David, who still lives in Chicago and works as a “Close Protection Agent and Private Detective” according to his “Facebook” page, did not respond to my attempts to reach him.

POSTSCRIPT: On a related note, Foster lambasted me in 2004 for writing biographies and profiles without the cooperation of my subjects. “Why don’t you start to write books that people want written?” That don’t-upset-your-subject view was one that Kup shared. It was the rare person I talked to who did not mention that what distinguished Kup was that he was almost always nice. “He wasn’t out to destroy people,” is how Foster put it. “He would never say anything bad,” Jerry Kupcinet said.

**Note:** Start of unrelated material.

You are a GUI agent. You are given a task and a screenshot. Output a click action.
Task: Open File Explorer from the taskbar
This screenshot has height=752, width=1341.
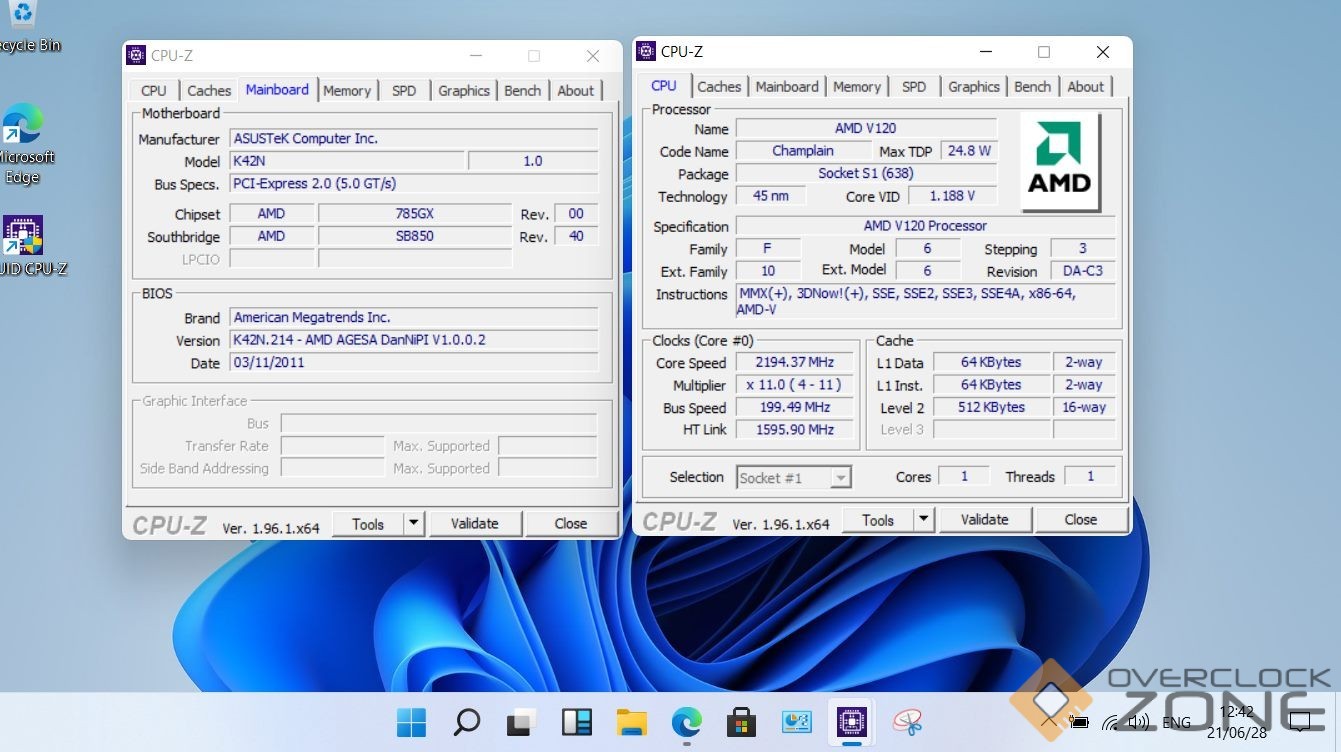[631, 721]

But, that said, Kup did break news. His column was packed with celebrity gossip, but also with political insider info, including some major scoops. Kup was first to report Harry Truman's decision not to run in 1952; Kup knew because his friend, the president himself, told him. Recently, I was exchanging emails with Rob Feder, the Sun-Times’ TV and radio columnist for 28 years who now blogs for Time Out Chicago, on the subject of the lack of hard reporting on the disappearance/hospitalization of Congressman Jesse Jackson, Jr. “In the old days,” Feder wrote, “Kup would have had the power and influence to get the scoop from Jesse Sr. (or someone close to him). He might have written the item with a sympathetic spin, but there’s no way he would have sat around waiting like this."